TEXT SHOWN:

▬▬▬

ALEXNET - rugbyprof/5443-Data-Mining GitHub Wiki

Imagenet

ImageNet project was started in 2007. This project downloaded billion images from internet and labeled by human using Amazon’s Mechanical Turk crowd-sourcing tool. This dataset has over 15 million labeled high-resolution images belonging to roughly 22,000 categories. ImageNet is an ongoing research effort to provide researchers around the world an easily accessible image database.

Top-1 error

This makes the top one guess about the image label.

Top-5 error

This makes the top five guesses about the image label.

Normalization

As the dataset contains variable resolution images but system requires a constant input dimensionality. So normalization is done by down-sampling the images to a fixed resolution of 256 × 256.

Alexnet

AlexNet is the first deep architecture which was introduced by one of the pioneers in deep learning – Geoffrey Hinton and his colleagues. This is the name of a convolutional neural network, which was originally written in CUDA to run with GPU support. Alexnet won the difficult ImageNet Large Scale Visual Recognition Challenge (ILSVRC) in 2012 by a large margin which was a significant breakthrough.
https://papers.nips.cc/paper/4824-imagenet-classification-with-deep-convolutional-neural-networks.pdf

Stride

Stride is the number of pixels by which we slide our filter matrix over the input matrix. When the stride is 1 then we move the filters one pixel at a time. When the stride is 2, then the filters jump 2 pixels at a time as we slide them around. Having a larger stride will produce smaller feature maps.

Padding

The padding defines how the border of a sample is handled. A padded convolution will keep the output dimensions equal to the input, whereas unpadded convolutions will crop away some of the borders if the kernel is larger than 1. If the input matrix is padded with zeros around the border, we can apply the filter to bordering elements of our input image matrix which allows us to control the size of the feature maps.

Output Size

The size of output by running a filter over the input image is calculated by, output size = (N – F)/S + 1, where N=size of original image, F= size of filter, S=stride.

Example

Given, image Size: 227 x 227 x 3 and 96 filters of size 11x11 with stride of 4 and padding 0. output size = (227-11)/4 + 1 = 55 is the size of the outcome.

https://www.analyticsvidhya.com/blog/2016/04/deep-learning-computer-vision-introduction-convolution-neural-networks/

Difference between a convolution layer and a fully-connected layer

Convolutional layers just "slide" the same filters across the input, so it can basically deal with input of an arbitrary spatial size. While Fully connected layers can only deal with input of a fixed size, because it requires a certain amount of parameters to "fully connect" the input and output.

▬▬▬

DATA SHOWN:

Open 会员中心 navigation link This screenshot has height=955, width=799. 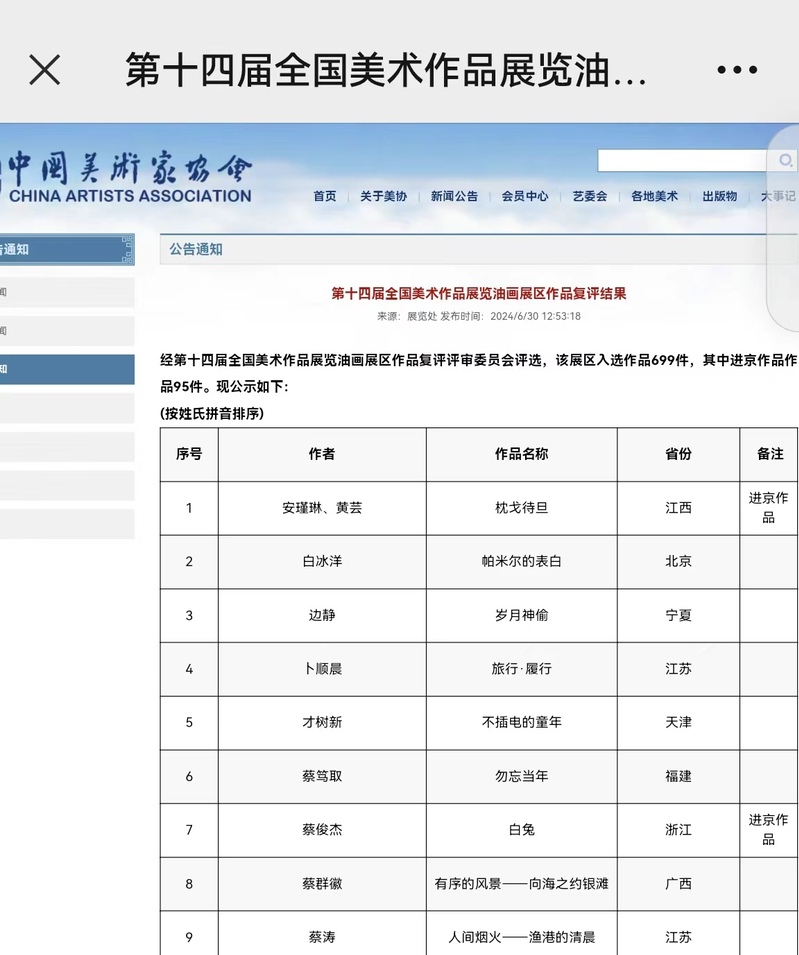pyautogui.click(x=525, y=197)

▬▬▬

EXERCISE SET:
**1.** From the AlexNet wiki page, return the passage from "ALEXNET - rugbyprof/5443-Data-Mining" up to and including "guess about the image label.".
**2.** List each variable in the output size formula on the AlexNet wiki page, along with what it stands for.
The data above has no connection to the AlexNet wiki page.

EXPECTED OUTPUTS:
**1.**
ALEXNET - rugbyprof/5443-Data-Mining GitHub Wiki

Imagenet

ImageNet project was started in 2007. This project downloaded billion images from internet and labeled by human using Amazon’s Mechanical Turk crowd-sourcing tool. This dataset has over 15 million labeled high-resolution images belonging to roughly 22,000 categories. ImageNet is an ongoing research effort to provide researchers around the world an easily accessible image database.

Top-1 error

This makes the top one guess about the image label.

**2.**
N: size of original image
F: size of filter
S: stride